*** Bloc de texte

M. Struthers définit la rancune comme un sentiment durable de blessure et de colère qui peut se dissiper avec le temps, mais qui peut être ravivé en cas de besoin. Nourrir des sentiments négatifs à l’égard de quelqu’un et être rancunier sont des expériences similaires, mais pas identiques, selon le professeur. Lorsque la rancune s’installe, votre perception du transgresseur a changé et vous le voyez comme une personne foncièrement mauvaise, aux intentions malveillantes. Se sentir lésé par un ami parce qu’il vous a fait un faux plan ne suscite pas la même émotion que le mépris ressenti à l’égard d’un collègue de travail qui vous rabaisse constamment devant les autres. Selon Robert Enright, professeur au département de psychologie de l’éducation de l’université du Wisconsin à Madison, certains griefs n’ont pas d’impact sur votre vie quotidienne, mais vous vous en souvenez néanmoins alors que d’autres peuvent dégénérer en un sentiment de haine. Or, qui a envie de transporter avec soi au quotidien des sentiments lourds et amers ?

******
*** Entrées de données

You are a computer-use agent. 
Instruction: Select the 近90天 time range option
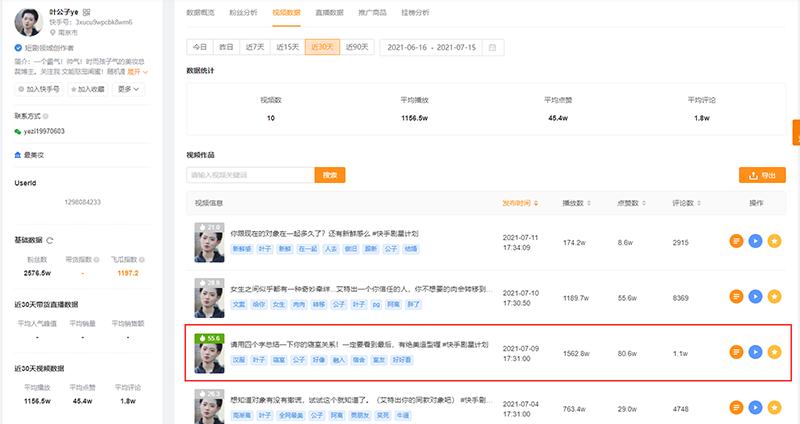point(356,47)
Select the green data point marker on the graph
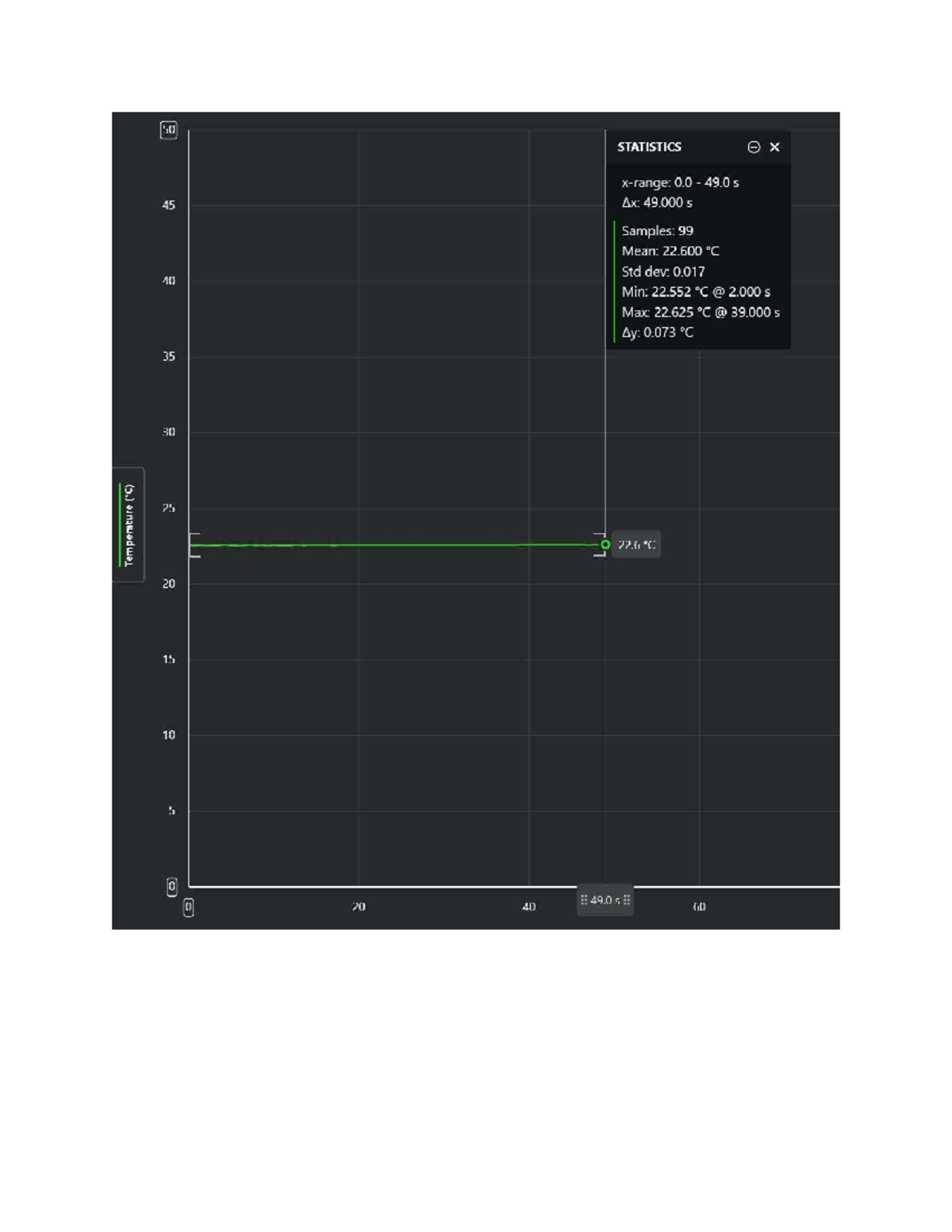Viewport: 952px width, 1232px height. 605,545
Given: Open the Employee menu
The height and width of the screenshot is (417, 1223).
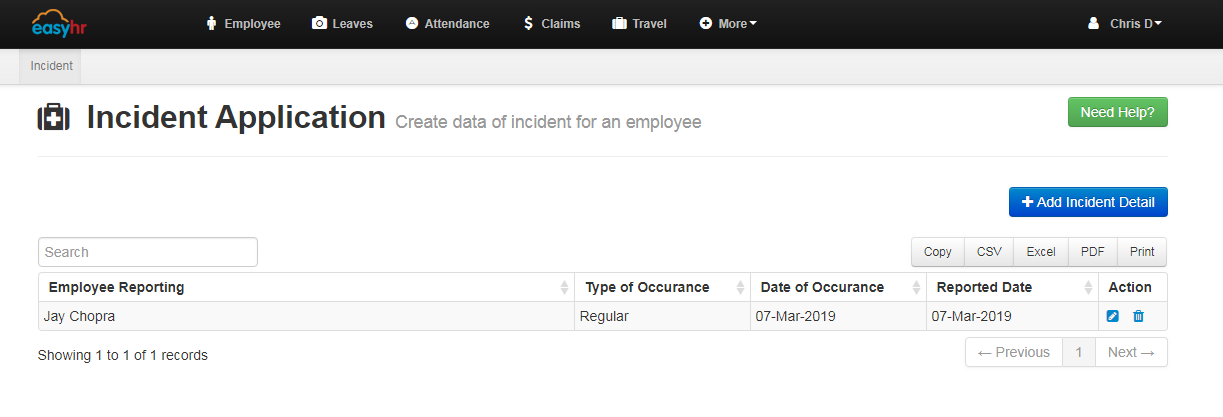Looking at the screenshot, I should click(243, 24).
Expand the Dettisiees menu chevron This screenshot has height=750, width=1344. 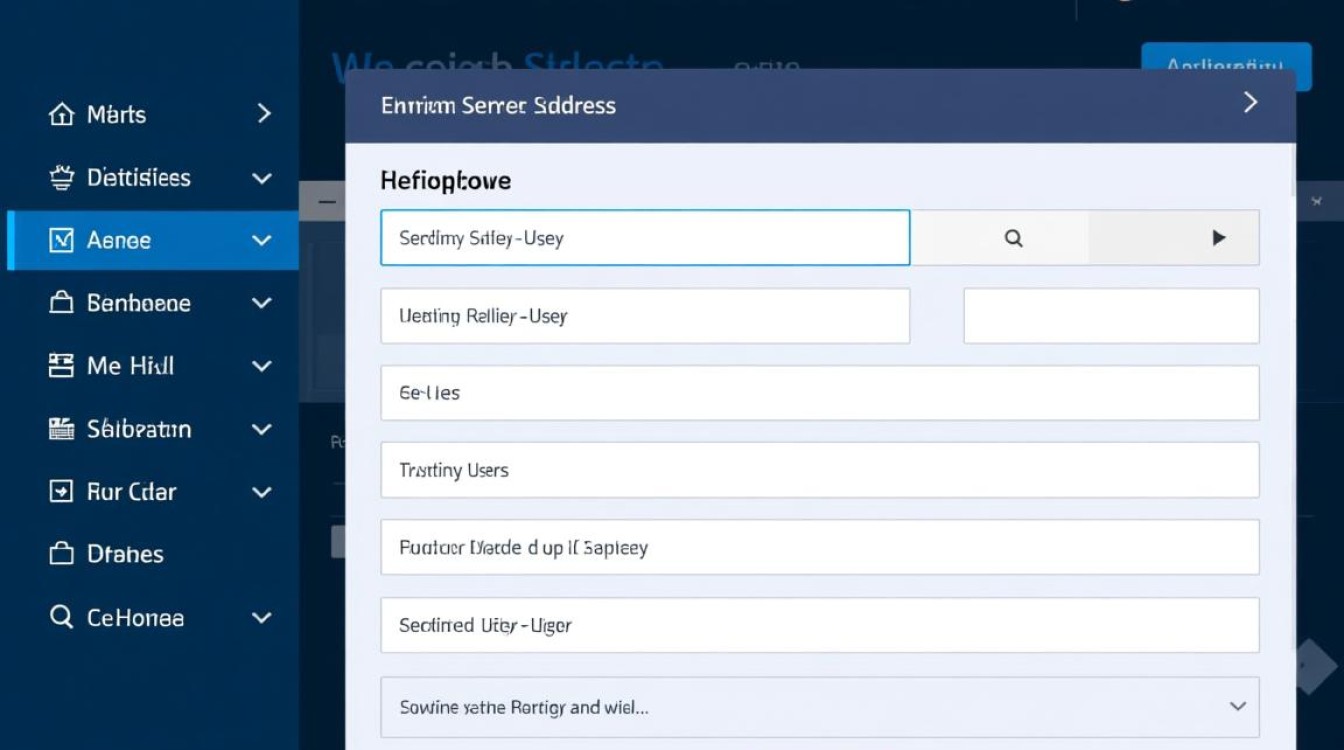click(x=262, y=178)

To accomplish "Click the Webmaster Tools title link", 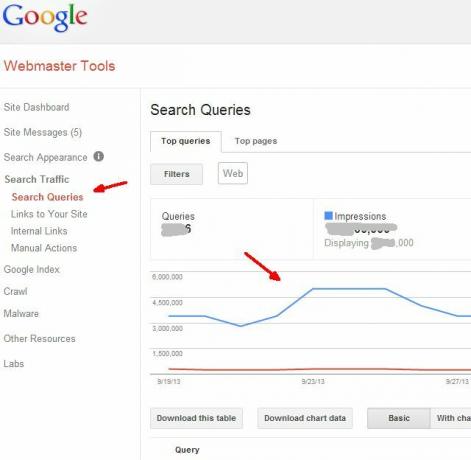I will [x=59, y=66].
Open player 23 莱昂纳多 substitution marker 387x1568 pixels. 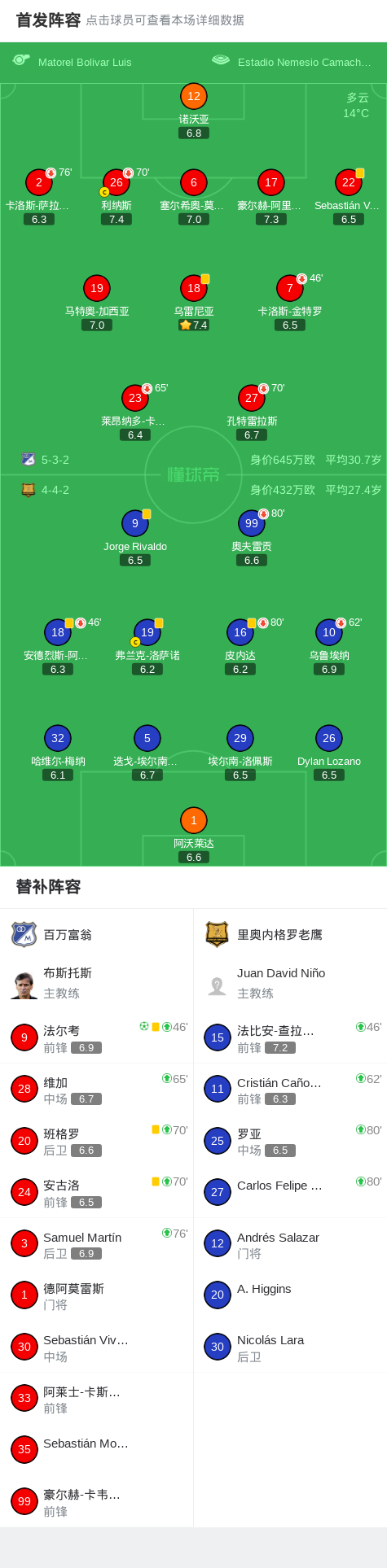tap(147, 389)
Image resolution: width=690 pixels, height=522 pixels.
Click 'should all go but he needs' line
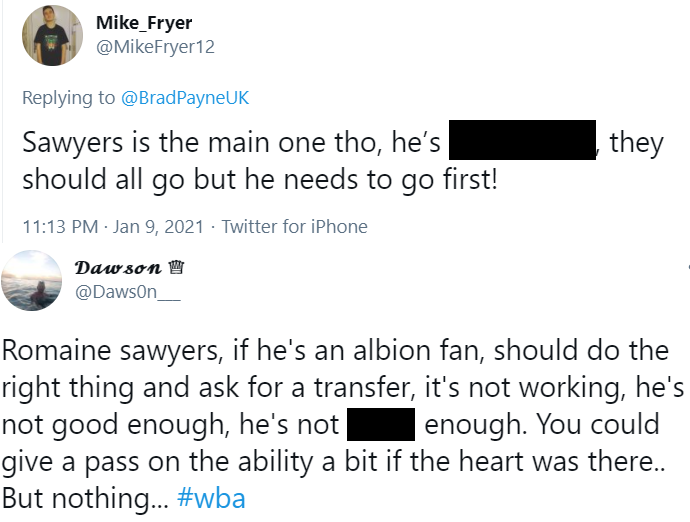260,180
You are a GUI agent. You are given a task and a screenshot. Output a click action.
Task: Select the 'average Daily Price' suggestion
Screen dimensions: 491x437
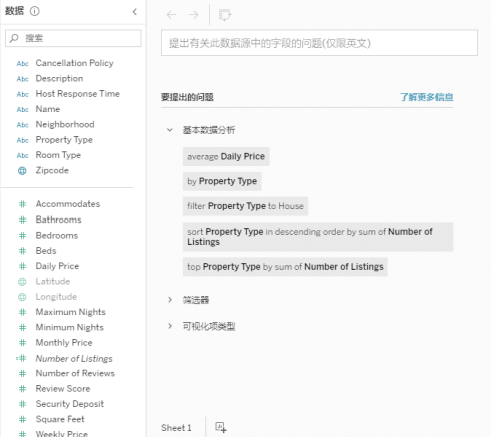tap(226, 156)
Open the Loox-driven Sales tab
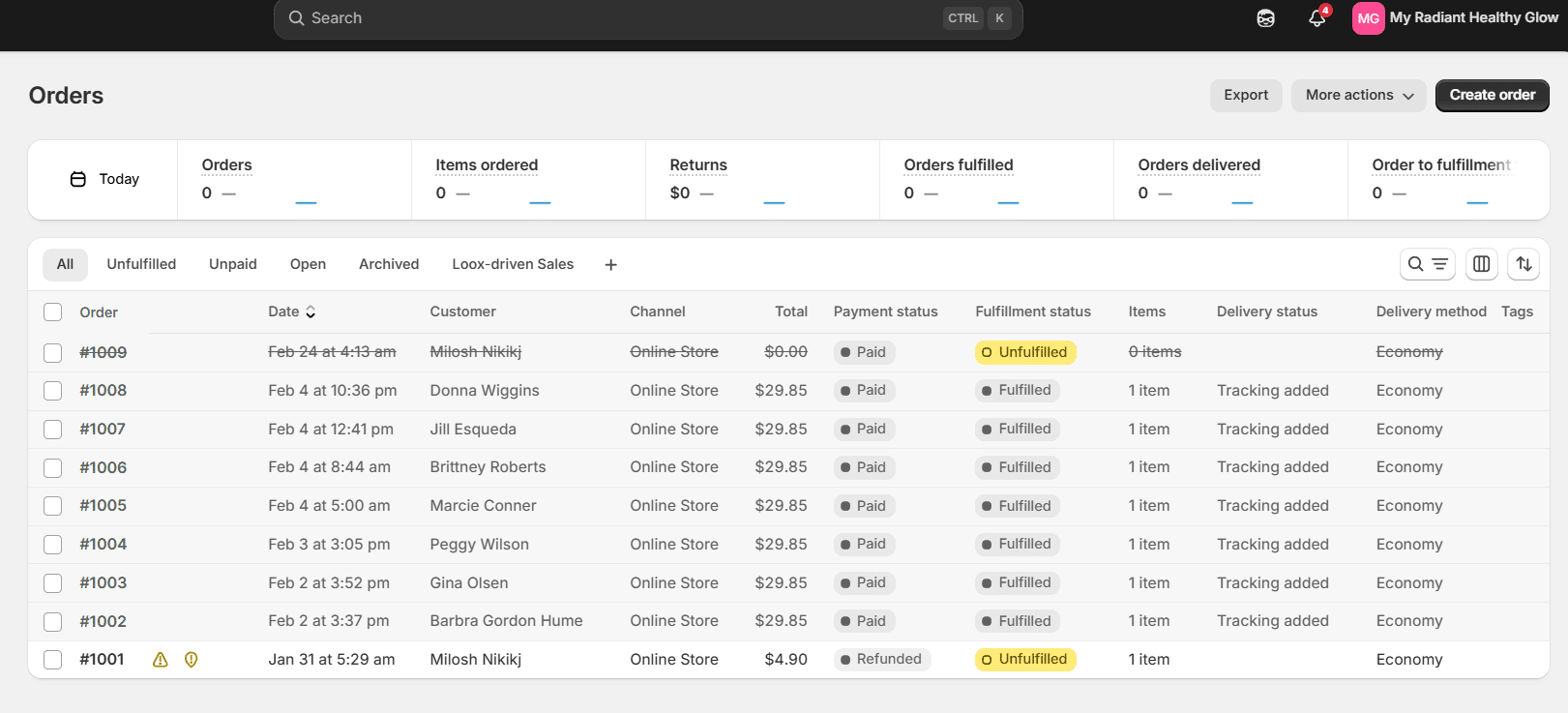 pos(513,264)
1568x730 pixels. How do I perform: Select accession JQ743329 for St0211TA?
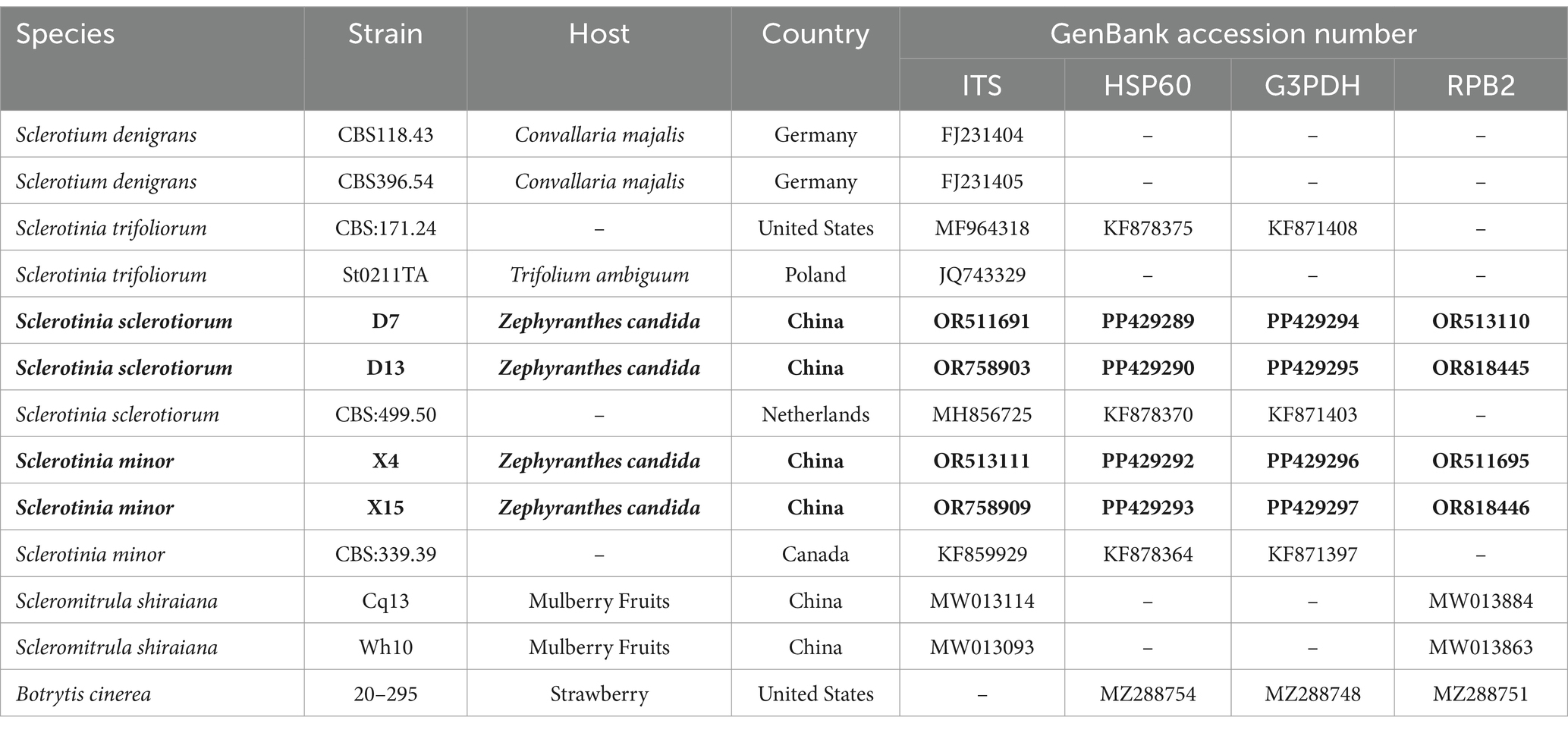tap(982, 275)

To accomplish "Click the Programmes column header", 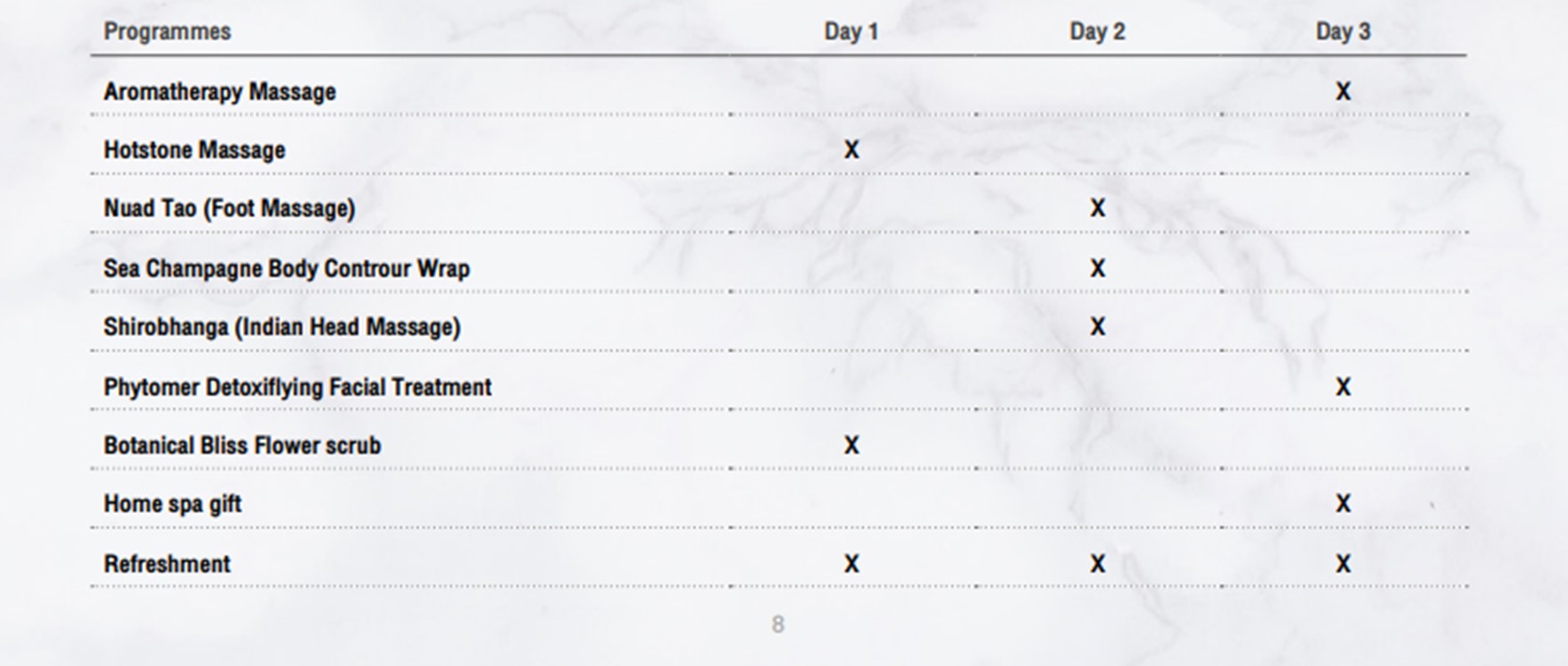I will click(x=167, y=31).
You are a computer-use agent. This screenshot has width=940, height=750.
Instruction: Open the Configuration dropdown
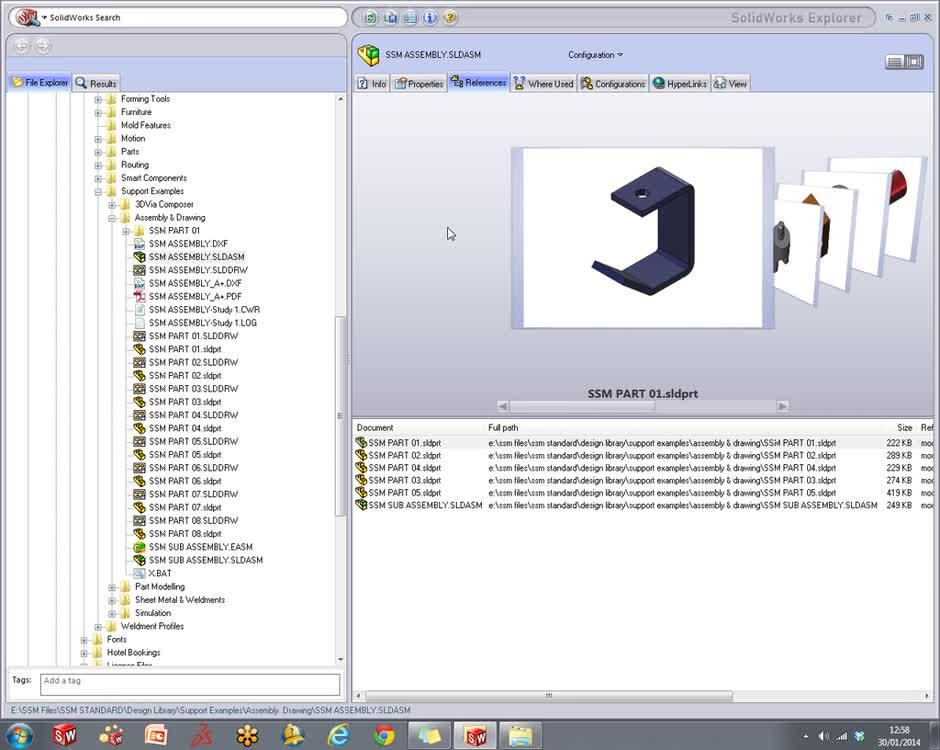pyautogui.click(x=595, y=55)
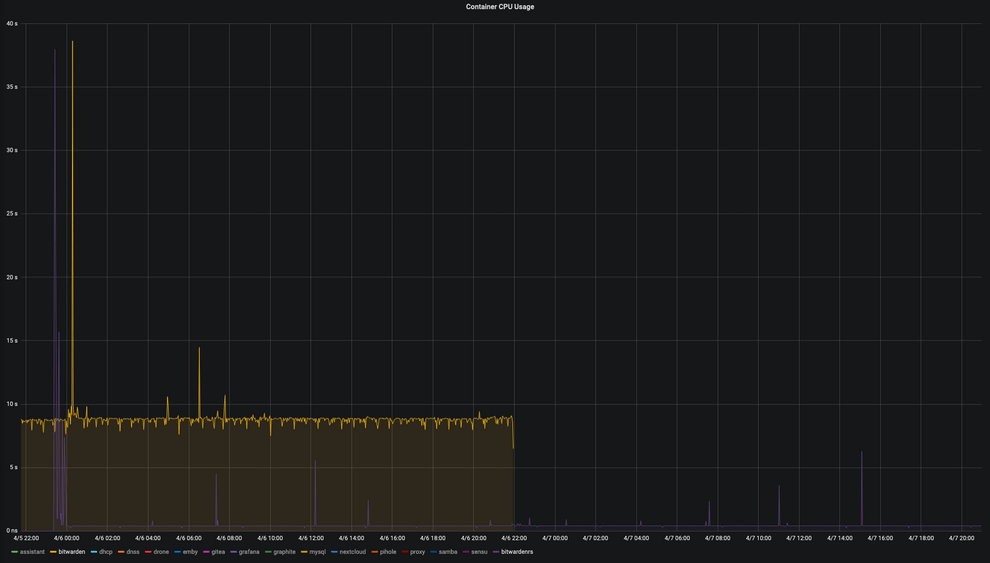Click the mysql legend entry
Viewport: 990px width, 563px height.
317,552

******

* [Tâche courte 1]
D'après le texte sur la rancune, à quel département et à quelle université Robert Enright est-il rattaché ?
* [Tâche courte 2]
Rédigez la suite du texte sur la rancune en reprenant juste après sa dernière phrase.

* [Réponse attendue 1]
Il est rattaché au département de psychologie de l'éducation de l'université du Wisconsin à Madison.

* [Réponse attendue 2]
Alors que Struthers pense qu’une fois qu’une rancune est établie, elle durera pour la vie, Enright croit au véritable pardon, qui libère. Car même si le sentiment d’amertume est profondément ancré, il est de l’intérêt de celui qui le porte de s’en débarrasser. Pour cela, il est important de comprendre le processus cyclique de la rancune. La psychologue sociale Elizabeth van Monsjou avance qu’après avoir été lésé, si la victime est incapable de lâcher prise et rumine l’événement, la rancune se formera. Avec le temps, l’intensité brûlante de la rancune se dissipe et la rancune n’occupe plus autant d’espace mental, c’est la phase d’acceptation, laquelle peut être perturbée par des éléments déclencheurs qui ravivent le mauvais souvenir.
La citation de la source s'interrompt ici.